Excerto para leitura =>
────────────────
“A história já não é um fardo” para o Liverpool

O distanciamento social foi colocado na gaveta de onde saíram cachecóis bafientos, há três décadas à espera de serem usados nos festejos

Foto
"Os campeões de Jürgen [Klopp]" LUSA/PETER POWELL

“A história já não é um fardo, é a base do que estamos a fazer”. Quem o diz é Jürgen Klopp, treinador que inventou, desenvolveu e colocou em ponto de rebuçado um Liverpool que não era campeão inglês há 30 anos e que selou nesta quinta-feira a conquista da Premier League.

Mas, para o alemão, isto não é sobre si. É sobre quem ganhou no passado e sobre quem falhou nas últimas décadas. Aqueles que, nas palavras do alemão à BBC, construíram a grande história que “torna fácil motivar a equipa”.

Na reacção à conquista, Klopp — que, sempre humilde, diz não querer nenhuma estátua — não se esqueceu de nenhum deles.  “Obrigado ao Kenny [Dalglish] e ao Graeme [Souness], porque este clube está construído no que eles fizeram, tal como Shankly, Paisley, Fagan e muitos outros”, disparou, sobre os ícones do passado, antes de falar para aquele que é, provavelmente, o perdedor mais amado da história do clube: Steven Gerrard. “Este clube esteve construído, nos últimos 20 anos, nas pernas do Stevie. Estou muito contente por podermos dar-lhe este título”, disparou. E falou, em discurso directo, para o actual treinador do Rangers, da Escócia: “Isto é para ti. Isto é mesmo para ti. Espero que o sintas”.

Klopp, o rei da pista

Na festa privada que se realizou em local desconhecido, apesar de haver os sempre alegres Mané e Firmino, os conceituados Van Dijk e Salah, os jovens Arnold e Gómez e os líderes Henderson e Milner, o foco esteve, sobretudo, em Klopp. O alemão, até pela já habitual excentricidade, não escapou aos olhares do mundo. E vacilou, numa primeira fase.
────────────────
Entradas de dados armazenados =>
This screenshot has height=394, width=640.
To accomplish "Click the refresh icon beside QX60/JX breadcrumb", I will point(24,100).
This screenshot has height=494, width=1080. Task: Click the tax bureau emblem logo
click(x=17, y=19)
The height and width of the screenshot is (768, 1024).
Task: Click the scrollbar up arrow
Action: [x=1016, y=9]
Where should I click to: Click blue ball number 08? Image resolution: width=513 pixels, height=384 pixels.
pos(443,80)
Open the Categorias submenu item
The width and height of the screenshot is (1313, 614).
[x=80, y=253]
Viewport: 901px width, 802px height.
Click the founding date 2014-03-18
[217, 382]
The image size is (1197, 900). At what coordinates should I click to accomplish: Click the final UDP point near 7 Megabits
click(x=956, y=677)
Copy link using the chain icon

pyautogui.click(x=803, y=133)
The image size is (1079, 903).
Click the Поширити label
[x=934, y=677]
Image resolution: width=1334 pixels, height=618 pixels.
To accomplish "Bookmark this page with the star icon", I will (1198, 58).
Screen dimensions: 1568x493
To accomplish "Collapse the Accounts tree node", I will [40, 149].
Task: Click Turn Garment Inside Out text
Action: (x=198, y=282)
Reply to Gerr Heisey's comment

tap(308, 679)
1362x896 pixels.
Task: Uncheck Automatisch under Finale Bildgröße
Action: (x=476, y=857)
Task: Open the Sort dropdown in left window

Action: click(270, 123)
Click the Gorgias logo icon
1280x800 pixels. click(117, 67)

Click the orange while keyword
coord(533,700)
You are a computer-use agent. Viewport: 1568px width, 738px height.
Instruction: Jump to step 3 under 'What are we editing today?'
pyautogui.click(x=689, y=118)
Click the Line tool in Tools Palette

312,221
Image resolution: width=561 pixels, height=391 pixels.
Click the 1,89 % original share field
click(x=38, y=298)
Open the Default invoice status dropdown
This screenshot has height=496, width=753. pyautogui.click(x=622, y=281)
────────────────
Experimente => Transcreva, sem qualquer alteração, o trecho do texto sobre o título do Liverpool que começa nas palavras "Klopp, o rei" e termina após "numa primeira fase.".

Resposta à tarefa =>
Klopp, o rei da pista

Na festa privada que se realizou em local desconhecido, apesar de haver os sempre alegres Mané e Firmino, os conceituados Van Dijk e Salah, os jovens Arnold e Gómez e os líderes Henderson e Milner, o foco esteve, sobretudo, em Klopp. O alemão, até pela já habitual excentricidade, não escapou aos olhares do mundo. E vacilou, numa primeira fase.